The Northern Clemency CoverThe Northern Clemency by Philip Hensher was short-listed for the Man Booker Prize in 2008. I was feeling the need to read something new, and this one came across my path in all of its 500+ page glory.

I dug in and really started enjoying myself. It took me too long to read, but I also couldn’t put it down. Right off, I started comparing it to Jonathan Franzen’s The Corrections, of which I was not a fan (I am in the minority, I realize). The Northern Clemency, though, is about two families in Sheffield, England starting in 1974, during Thatcher’s reign and moving forward into Blair’s early years. Like Franzen’s book, Hensher’s novel is sprawling, detailed, ambitious in scope and design.

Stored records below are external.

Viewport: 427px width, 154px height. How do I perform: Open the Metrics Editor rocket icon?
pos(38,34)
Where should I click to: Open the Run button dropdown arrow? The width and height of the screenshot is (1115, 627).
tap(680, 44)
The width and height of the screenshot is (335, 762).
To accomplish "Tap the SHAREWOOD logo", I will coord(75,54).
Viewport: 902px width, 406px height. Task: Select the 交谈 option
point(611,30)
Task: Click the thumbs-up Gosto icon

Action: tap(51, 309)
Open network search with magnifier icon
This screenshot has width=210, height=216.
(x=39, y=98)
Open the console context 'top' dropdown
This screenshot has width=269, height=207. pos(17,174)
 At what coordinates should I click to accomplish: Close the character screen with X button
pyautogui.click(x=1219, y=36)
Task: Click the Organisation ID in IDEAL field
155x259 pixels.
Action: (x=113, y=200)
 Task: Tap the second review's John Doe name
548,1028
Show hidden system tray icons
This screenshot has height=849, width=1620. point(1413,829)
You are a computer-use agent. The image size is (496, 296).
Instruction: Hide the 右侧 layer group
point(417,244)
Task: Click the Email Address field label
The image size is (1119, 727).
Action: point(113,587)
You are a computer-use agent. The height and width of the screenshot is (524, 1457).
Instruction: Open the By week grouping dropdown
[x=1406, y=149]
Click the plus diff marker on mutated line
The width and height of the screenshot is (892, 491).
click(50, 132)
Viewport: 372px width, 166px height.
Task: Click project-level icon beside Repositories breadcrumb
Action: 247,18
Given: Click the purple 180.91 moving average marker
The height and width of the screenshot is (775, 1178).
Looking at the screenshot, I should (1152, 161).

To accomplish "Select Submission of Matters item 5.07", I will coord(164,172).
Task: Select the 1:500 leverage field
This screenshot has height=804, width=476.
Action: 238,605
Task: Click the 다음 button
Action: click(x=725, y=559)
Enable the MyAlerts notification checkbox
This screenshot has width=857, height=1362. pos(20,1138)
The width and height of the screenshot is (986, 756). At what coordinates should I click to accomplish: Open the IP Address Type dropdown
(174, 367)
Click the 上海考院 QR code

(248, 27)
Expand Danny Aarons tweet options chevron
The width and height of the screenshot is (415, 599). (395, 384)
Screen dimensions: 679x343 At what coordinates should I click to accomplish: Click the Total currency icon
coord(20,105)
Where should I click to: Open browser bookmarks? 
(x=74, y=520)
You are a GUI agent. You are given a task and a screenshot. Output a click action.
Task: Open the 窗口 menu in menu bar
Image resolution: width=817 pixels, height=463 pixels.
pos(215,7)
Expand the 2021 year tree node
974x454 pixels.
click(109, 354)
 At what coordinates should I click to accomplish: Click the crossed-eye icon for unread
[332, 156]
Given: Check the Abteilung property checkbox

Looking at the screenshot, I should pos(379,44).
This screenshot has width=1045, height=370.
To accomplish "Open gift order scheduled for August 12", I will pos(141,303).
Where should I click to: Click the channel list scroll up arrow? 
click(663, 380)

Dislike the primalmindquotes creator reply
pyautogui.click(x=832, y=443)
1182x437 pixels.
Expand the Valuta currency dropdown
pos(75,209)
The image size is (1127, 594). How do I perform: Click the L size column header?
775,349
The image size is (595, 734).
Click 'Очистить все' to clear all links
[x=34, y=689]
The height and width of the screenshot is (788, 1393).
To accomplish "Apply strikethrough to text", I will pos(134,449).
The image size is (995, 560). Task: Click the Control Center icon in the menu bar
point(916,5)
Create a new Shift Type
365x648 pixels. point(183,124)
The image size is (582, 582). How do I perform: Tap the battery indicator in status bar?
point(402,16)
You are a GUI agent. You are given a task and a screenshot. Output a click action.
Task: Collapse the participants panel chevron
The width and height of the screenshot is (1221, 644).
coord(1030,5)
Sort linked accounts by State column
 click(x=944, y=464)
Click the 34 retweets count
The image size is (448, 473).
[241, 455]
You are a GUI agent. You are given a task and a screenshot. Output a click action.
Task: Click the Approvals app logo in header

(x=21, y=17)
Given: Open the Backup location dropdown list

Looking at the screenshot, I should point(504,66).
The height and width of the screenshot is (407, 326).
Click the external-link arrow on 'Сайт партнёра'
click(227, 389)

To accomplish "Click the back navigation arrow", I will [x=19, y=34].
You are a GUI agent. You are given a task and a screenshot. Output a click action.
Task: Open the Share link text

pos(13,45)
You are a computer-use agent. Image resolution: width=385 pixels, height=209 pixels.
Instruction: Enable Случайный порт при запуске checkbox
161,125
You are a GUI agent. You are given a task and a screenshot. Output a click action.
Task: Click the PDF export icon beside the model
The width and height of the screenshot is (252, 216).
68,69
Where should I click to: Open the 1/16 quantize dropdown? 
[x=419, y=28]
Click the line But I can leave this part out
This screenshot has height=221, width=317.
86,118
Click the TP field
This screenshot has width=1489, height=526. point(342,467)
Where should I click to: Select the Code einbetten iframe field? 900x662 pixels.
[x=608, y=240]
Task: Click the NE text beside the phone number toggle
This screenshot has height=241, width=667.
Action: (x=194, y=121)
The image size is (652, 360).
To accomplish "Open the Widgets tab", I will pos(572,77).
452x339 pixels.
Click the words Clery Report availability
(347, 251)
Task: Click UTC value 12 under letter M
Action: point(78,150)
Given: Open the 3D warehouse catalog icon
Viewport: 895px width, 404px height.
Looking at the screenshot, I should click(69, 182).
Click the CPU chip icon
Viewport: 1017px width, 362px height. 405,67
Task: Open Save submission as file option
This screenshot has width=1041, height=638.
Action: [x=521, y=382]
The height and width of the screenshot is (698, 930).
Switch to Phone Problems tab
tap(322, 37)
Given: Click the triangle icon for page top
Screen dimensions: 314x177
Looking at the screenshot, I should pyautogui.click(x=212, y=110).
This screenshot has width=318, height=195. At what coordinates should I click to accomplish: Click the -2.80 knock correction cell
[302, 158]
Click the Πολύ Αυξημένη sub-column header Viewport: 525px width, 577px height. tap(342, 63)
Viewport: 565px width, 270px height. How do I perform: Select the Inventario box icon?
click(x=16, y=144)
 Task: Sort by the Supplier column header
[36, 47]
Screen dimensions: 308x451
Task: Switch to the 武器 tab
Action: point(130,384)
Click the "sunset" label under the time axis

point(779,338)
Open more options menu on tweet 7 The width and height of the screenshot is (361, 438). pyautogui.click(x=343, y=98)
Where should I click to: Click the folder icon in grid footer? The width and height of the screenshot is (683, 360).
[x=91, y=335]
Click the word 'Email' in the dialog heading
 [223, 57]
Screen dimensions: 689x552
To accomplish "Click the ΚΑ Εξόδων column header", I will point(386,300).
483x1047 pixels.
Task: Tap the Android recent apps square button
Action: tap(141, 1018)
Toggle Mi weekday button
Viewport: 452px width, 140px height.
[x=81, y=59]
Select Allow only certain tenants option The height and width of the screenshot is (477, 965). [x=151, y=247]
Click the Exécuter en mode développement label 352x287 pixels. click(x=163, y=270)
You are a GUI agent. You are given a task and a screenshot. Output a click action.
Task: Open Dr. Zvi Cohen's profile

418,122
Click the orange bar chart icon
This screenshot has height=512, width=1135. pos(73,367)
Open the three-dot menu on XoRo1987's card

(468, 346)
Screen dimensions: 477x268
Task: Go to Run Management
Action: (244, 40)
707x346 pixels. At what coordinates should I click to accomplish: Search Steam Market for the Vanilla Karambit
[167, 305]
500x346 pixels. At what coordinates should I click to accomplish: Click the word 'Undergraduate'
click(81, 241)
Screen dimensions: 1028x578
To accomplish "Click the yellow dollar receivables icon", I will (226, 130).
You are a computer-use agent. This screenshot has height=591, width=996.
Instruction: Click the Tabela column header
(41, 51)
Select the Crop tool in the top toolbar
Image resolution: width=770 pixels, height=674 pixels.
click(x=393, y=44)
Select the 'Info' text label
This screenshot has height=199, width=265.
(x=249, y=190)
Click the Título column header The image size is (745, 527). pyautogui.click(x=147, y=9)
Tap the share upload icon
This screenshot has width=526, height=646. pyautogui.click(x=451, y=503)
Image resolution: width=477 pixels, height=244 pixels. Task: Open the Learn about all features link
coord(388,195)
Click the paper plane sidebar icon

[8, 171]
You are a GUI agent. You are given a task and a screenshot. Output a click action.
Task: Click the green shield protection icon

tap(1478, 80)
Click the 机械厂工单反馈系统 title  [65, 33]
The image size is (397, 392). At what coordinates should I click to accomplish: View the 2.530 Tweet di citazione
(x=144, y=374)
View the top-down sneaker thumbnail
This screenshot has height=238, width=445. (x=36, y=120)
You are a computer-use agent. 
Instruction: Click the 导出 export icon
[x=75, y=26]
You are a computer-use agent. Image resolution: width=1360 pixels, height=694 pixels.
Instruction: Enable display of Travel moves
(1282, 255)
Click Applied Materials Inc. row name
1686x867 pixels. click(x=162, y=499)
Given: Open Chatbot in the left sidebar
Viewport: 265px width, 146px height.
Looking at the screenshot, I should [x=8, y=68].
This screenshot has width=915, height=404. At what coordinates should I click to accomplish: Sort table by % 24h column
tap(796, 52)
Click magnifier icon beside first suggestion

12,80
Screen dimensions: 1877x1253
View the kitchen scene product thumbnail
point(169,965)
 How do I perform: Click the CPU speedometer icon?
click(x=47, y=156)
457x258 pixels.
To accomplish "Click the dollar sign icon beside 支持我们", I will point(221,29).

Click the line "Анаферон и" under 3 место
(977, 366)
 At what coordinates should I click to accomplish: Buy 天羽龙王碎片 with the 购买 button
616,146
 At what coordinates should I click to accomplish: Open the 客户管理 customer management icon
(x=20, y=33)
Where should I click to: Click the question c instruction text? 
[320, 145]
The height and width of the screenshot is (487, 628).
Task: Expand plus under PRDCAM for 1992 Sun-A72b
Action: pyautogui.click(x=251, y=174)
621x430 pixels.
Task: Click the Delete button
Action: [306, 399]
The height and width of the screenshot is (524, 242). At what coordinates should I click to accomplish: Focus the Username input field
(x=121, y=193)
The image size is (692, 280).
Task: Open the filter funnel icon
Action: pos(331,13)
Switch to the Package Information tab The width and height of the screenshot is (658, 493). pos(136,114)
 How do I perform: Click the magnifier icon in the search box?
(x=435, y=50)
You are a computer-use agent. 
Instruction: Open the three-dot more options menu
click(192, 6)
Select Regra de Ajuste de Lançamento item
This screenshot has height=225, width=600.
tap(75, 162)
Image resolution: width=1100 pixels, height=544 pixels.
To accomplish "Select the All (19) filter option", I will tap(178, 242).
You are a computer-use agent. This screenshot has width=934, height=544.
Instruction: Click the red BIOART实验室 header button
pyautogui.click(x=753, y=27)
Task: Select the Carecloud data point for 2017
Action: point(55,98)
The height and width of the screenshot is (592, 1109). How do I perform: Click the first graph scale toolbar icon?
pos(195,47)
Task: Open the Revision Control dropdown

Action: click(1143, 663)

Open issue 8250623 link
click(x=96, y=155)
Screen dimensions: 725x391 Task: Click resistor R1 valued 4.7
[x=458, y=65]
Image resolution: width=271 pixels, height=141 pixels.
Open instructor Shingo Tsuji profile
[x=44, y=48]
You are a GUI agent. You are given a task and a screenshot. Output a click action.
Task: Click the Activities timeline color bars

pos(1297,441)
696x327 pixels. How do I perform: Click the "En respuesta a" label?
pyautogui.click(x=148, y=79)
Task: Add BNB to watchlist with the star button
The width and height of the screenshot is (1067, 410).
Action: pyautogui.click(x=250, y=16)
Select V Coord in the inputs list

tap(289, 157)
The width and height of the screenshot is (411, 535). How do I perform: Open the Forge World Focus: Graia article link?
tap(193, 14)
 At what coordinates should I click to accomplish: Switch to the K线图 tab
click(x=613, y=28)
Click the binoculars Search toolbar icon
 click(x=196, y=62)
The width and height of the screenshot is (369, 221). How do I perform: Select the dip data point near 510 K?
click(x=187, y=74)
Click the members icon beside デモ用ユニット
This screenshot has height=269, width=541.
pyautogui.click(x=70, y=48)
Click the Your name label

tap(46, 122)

Focusing on neighboring families, the Glovers and the Sellers, the novel moves between the parents and children and each family, delving into the private habits, interactions and dramas that shape them. Sheffield is an industrial town, and a mining strike in the ’80s provides the backdrop for a good portion of the book. The Sellers move there from London, and it takes their children a while to adjust to the Sheffield way of speaking. The Glovers have three children: Daniel, Jane and Tim; the Sellers have two: Sandra and Francis. Their lives intersect in interesting ways, and not always as expected.

Hensher writing is superbly nuanced and detailed. He makes the relative mundanity of these family’s lives almost compulsively readable. Hensher draws us into these families through their conversations, meals, and schoolyard games, until you feel as though you know them as least as well as your own. You begin to care about the characters and want to know where life takes them.

For book groups who appreciate sprawling literary evocations of familial drama, should try The Northern Clemency.